→ **Brief**
Starting at the line that has "Screen dimensions: 689x369" and continuing through the end of the records, repeat those lines with "avatar" replaced by "icon" and nothing else changed.

→ **Extracted records**
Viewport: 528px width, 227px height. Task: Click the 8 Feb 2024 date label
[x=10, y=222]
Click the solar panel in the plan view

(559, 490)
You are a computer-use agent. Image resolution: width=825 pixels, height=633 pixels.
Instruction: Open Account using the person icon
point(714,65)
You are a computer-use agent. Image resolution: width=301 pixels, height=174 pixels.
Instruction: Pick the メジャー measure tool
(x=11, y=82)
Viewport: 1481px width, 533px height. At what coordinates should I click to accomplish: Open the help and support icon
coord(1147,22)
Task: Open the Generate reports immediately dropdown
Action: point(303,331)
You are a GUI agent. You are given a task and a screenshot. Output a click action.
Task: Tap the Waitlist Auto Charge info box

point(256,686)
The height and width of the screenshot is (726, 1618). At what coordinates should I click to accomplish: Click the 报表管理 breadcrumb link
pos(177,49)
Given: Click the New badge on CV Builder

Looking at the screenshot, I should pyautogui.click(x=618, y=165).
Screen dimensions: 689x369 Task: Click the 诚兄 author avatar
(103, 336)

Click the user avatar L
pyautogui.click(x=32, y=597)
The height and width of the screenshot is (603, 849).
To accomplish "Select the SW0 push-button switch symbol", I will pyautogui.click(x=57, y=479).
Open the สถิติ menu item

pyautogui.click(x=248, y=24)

→ **Result**
Screen dimensions: 689x369 Task: Click the 诚兄 author icon
(103, 336)

Click the user icon L
pyautogui.click(x=32, y=597)
The height and width of the screenshot is (603, 849).
To accomplish "Select the SW0 push-button switch symbol", I will pyautogui.click(x=57, y=479).
Open the สถิติ menu item

pyautogui.click(x=248, y=24)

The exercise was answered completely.